Once I realized I was without an actual, like, job, my mind went WILD: I can do anything! I can go anywhere! I can make cool things in my spare time that maybe other people would enjoy! I can just drink myself to death if I want! The aimlessness of my future — equally exciting and terrifying — randomly reminded me of a project I was obsessed with 11 years ago, back when the internet was fun and wild and it seemed like we could do anything. I hadn't thought about it in a decade, but it all came flooding back, and I started Googling to try to figure out what this thing I vaguely remembered loving actually was.

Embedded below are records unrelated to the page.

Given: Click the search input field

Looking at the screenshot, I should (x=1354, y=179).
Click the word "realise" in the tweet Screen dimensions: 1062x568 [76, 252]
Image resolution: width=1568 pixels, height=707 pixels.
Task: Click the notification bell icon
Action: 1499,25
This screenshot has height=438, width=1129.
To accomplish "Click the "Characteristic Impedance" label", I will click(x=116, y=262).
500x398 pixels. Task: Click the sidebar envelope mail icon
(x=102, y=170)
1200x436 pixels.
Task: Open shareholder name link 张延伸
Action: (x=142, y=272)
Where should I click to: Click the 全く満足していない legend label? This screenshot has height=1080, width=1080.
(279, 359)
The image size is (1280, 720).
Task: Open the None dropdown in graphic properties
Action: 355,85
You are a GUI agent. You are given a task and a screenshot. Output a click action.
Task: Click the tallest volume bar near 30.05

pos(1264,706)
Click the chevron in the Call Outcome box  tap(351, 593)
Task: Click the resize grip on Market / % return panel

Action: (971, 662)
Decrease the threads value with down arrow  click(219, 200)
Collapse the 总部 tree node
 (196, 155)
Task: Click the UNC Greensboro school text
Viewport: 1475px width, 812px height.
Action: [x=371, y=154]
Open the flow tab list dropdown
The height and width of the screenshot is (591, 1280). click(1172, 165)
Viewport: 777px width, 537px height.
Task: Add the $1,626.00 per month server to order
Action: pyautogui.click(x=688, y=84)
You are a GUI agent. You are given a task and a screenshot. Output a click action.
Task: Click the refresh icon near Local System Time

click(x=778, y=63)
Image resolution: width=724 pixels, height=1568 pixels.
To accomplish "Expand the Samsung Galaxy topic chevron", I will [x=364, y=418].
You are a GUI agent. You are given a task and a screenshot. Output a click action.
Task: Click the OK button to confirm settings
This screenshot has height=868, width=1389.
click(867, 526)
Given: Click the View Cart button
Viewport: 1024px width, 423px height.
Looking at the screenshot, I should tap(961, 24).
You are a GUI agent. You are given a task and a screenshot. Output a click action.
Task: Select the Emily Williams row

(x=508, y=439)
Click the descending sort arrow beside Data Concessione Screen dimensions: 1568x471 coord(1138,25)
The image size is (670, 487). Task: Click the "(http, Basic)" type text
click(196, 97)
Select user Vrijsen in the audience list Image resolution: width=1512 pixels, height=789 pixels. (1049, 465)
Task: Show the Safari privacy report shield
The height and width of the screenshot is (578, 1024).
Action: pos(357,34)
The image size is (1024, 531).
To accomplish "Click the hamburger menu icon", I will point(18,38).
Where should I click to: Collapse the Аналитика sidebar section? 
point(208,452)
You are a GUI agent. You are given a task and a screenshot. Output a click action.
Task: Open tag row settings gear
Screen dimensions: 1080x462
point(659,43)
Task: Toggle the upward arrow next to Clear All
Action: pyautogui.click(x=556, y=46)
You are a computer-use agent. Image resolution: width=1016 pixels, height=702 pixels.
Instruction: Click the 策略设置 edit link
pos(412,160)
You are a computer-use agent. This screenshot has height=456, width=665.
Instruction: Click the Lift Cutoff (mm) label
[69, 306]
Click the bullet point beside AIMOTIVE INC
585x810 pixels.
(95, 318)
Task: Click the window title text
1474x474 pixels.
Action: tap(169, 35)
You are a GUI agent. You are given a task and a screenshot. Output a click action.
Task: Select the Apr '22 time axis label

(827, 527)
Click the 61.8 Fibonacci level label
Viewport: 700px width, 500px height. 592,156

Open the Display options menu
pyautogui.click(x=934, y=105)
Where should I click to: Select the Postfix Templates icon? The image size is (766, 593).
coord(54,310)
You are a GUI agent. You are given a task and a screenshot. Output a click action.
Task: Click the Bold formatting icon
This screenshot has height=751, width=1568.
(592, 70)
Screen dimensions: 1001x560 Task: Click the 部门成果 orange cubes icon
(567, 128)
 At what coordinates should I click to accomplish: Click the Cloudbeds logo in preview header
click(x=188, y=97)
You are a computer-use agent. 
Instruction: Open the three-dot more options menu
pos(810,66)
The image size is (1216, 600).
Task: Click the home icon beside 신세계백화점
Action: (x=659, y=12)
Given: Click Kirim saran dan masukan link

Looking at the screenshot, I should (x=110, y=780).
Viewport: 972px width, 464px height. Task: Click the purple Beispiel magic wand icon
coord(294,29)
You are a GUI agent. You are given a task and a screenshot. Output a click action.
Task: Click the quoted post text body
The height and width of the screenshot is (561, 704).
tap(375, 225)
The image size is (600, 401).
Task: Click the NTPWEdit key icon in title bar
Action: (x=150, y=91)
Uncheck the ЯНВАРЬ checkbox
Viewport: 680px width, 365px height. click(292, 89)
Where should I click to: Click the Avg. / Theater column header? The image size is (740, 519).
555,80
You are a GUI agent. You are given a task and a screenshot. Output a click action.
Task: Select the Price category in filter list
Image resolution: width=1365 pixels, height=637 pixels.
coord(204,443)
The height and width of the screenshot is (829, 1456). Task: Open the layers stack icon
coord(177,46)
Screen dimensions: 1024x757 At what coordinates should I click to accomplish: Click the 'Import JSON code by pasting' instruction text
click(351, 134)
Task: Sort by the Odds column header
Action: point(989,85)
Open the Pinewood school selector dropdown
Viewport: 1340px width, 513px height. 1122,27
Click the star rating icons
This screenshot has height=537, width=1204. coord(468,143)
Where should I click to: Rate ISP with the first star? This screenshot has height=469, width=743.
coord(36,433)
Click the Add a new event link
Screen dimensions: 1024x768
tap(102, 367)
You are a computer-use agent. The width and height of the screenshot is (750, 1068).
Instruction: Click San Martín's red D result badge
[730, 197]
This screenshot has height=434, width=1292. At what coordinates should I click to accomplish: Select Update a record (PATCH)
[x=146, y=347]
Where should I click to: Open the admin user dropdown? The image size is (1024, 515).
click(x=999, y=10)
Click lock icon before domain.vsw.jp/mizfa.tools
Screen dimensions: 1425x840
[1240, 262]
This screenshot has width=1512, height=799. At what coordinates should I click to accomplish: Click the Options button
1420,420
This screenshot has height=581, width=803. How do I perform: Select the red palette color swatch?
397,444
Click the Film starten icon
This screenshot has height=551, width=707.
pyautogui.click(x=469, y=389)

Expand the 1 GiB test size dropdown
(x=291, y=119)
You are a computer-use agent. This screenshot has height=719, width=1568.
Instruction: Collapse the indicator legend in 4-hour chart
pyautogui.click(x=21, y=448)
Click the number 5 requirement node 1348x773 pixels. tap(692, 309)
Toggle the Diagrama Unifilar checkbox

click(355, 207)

In early 2007, filmmaker Bill Bowles set out on a trip around the world with a gimmick: calling himself an "interactive world traveler," he used "viewers like you" as his guide rather than books or more-traditional methods. He'd go places and do things as suggested by fans, even picking his next country to visit based on whoever made their invite sound most appealing. I eagerly lapped up his near-daily video updates (or "video podcasts," as he was calling them back then, which feels very forward-thinking for the time!), seemingly whipped together in no time at all and uploaded to mynameisbill.com.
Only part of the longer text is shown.